The US National Institutes of Health (NIH) has finalised an agreement to licence 11 Covid-19 technologies to the Medicines Patent Pool (MPP) through the WHO’s Covid-19 Technology Access Pool (C-TAP).

The move was announced by the US Government during the second Global Covid-19 Summit.

The technologies include SARS-CoV-2 stabilised spike protein, early-stage vaccine and diagnostic candidates, and research tools to support the development of vaccines and therapeutics.

According to WHO, the list includes RNASEH-assisted detection assay for RNA, detection of SARS-CoV-2 and other RNA virus, and a high-throughput diagnostic test.

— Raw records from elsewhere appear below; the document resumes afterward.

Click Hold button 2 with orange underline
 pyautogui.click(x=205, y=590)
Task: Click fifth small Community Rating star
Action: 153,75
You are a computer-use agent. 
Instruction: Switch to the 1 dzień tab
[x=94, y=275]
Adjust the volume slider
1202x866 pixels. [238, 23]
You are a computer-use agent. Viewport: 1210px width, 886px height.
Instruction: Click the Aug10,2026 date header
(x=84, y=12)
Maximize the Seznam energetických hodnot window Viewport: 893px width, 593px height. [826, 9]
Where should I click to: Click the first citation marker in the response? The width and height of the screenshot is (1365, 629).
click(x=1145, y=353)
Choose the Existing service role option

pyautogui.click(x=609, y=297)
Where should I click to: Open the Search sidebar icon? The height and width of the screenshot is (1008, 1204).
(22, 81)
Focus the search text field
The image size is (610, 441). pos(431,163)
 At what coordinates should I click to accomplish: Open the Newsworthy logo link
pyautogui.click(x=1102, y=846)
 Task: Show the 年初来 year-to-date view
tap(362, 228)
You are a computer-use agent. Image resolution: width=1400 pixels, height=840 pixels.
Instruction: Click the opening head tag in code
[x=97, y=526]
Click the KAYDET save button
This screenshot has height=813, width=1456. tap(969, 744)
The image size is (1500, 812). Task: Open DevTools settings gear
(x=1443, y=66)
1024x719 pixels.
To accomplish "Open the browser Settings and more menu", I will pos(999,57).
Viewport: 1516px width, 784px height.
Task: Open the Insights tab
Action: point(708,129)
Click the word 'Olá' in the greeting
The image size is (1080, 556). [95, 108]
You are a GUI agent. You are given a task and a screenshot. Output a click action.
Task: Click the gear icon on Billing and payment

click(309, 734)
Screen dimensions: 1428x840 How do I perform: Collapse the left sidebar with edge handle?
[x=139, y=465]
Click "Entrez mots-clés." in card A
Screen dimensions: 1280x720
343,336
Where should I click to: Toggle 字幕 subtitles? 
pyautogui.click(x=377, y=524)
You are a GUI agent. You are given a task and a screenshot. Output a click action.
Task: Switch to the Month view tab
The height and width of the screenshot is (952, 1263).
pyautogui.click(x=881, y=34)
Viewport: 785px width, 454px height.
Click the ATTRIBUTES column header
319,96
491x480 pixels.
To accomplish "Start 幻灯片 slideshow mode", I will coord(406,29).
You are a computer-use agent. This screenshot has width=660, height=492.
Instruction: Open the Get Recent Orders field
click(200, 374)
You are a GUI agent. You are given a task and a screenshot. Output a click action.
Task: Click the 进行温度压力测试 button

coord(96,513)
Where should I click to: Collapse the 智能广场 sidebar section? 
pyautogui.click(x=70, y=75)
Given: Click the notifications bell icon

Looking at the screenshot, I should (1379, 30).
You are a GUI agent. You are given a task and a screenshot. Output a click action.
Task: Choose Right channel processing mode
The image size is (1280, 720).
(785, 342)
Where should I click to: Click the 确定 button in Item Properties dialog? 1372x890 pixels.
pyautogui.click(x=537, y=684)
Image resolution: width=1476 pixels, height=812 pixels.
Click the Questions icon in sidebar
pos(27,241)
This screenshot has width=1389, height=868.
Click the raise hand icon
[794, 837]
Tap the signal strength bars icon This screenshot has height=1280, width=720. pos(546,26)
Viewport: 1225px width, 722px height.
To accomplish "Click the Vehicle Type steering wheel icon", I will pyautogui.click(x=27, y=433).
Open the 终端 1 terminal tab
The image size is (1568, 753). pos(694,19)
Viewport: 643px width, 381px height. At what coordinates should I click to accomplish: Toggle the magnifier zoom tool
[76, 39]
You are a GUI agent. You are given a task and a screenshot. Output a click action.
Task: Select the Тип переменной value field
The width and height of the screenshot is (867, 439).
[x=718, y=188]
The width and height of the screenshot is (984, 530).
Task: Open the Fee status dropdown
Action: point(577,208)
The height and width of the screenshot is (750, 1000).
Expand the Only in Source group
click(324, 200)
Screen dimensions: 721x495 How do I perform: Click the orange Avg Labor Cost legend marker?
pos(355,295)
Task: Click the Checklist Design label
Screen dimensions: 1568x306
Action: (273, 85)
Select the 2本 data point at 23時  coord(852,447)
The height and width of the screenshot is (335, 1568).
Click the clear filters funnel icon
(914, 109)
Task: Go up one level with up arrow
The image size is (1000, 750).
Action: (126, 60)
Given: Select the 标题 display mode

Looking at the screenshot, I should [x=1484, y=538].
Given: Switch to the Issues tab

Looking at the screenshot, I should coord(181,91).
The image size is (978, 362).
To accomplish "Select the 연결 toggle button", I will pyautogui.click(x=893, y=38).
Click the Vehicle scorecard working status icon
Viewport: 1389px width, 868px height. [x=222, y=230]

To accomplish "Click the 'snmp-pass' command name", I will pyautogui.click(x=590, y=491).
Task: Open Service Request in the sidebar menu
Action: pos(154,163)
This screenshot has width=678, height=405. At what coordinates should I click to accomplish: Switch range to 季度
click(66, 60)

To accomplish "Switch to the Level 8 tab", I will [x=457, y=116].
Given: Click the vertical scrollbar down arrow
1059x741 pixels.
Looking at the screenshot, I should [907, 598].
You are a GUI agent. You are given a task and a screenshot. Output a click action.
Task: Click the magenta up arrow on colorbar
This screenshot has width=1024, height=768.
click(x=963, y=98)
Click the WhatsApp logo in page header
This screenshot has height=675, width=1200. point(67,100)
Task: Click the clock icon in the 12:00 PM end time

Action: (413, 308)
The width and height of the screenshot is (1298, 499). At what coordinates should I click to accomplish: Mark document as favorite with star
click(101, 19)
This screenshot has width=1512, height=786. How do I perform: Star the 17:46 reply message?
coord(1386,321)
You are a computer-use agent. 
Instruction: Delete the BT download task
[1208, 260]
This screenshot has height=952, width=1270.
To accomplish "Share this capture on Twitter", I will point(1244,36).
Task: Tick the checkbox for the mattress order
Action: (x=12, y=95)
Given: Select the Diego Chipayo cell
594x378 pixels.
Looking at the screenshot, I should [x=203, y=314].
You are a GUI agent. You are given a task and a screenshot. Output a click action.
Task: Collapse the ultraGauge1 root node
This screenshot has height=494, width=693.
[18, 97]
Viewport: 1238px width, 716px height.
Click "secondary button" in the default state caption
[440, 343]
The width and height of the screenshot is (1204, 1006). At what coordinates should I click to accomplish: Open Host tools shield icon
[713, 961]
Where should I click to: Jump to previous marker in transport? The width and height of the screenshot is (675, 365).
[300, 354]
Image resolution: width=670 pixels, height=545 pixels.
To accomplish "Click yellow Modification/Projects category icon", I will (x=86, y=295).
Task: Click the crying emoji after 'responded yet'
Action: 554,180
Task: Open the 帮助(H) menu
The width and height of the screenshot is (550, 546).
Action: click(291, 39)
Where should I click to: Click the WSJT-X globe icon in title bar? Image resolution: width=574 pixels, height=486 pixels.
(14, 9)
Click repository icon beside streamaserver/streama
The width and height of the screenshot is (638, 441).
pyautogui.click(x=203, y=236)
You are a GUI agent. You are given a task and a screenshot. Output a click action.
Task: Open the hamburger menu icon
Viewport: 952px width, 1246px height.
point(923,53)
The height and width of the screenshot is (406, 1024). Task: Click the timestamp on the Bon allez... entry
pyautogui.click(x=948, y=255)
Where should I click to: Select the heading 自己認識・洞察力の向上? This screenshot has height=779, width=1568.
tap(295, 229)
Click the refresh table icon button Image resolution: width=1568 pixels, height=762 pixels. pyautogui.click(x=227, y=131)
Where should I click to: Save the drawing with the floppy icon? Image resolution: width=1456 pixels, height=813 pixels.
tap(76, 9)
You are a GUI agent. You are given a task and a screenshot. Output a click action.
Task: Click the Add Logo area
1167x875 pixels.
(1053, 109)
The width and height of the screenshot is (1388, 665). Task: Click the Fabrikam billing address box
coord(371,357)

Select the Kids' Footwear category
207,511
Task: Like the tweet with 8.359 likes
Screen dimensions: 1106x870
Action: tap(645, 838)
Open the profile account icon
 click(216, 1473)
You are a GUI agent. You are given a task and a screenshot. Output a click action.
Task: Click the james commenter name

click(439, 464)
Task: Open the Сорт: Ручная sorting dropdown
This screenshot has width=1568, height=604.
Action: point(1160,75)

The global and non-exclusive licences will help manufacturers to collaborate with MPP and C-TAP to use the technologies to make Covid-19 diagnosis and treatment available for people living in low- and middle-income countries.

WHO director-general Dr Tedros Adhanom Ghebreyesus said: “I welcome the generous contribution NIH has made to C-TAP and its example of solidarity and sharing.

“Whether it’s today’s pandemic or tomorrow’s health emergency, it’s through sharing and empowering lower-income countries to manufacture their own health tools that we can ensure a healthier future for everyone.”

NIH acting director Lawrence A Tabak said: “NIH scientists have developed innovative Covid-19 research tools, vaccines and diagnostics. While NIH cannot commercialise these early-stage technologies, we can share our knowledge wherever feasible to support our global partners.”

In 2020, WHO launched C-TAP to support swift, equitable and affordable access to Covid-19 health products. MPP holds the licences of the products.

Last year, C-TAP and MPP finalised a licencing agreement with the Spanish National Research Council (CSIC) for its Covid-19 serological antibody test.